Marko Božić

Personal information
- Date of birth: 14 May 1998 (age 28)
- Place of birth: Vienna, Austria
- Height: 1.83 m (6 ft 0 in)
- Position: Midfielder

Team information
- Current team: Wisła Kraków
- Number: 17

Youth career
- 2005–2009: Admira Wacker
- 2009–2016: Rapid Wien

Senior career*
- Years: Team / Apps / (Gls)
- 2016–2021: Rapid Wien II / 35 / (4)
- 2019: → FC Stadlau (loan) / 10 / (1)
- 2021–2022: Radomlje / 19 / (3)
- 2022–2023: Frosinone / 1 / (0)
- 2022–2023: → Maribor (loan) / 31 / (5)
- 2023–2025: Maribor / 47 / (9)
- 2025: Erzurumspor / 2 / (0)
- 2025–: Wisła Kraków / 19 / (8)

= Marko Božić (Austrian footballer) =

Austrian footballer (born 1998)

Marko Božić (born 14 May 1998) is an Austrian professional footballer who plays as a midfielder for Ekstraklasa club Wisła Kraków.

==Career==
On 31 January 2022, Božić left Radomlje and signed a two-and-a-half-year contract with Italian Serie B club Frosinone for an alleged transfer fee of €120,000. He made his Serie B debut for Frosinone on 15 March 2022 in a game against Crotone.

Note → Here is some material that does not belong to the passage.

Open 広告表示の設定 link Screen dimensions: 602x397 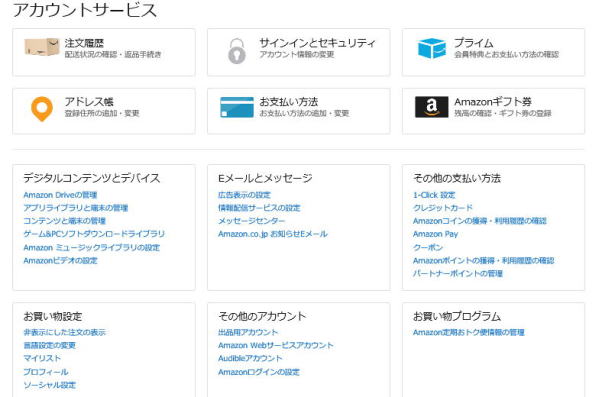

On 14 June 2022, Božić joined Maribor on a one-year loan deal with an option to buy. Maribor utilised the option to buy after the season, and he joined the club permanently on a contract until 2025.

In July 2025, Božić signed with TFF 1. Lig club Erzurumspor on a free transfer. On 23 August 2025, he was transferred to Polish club Wisła Kraków, signing a two-year contract.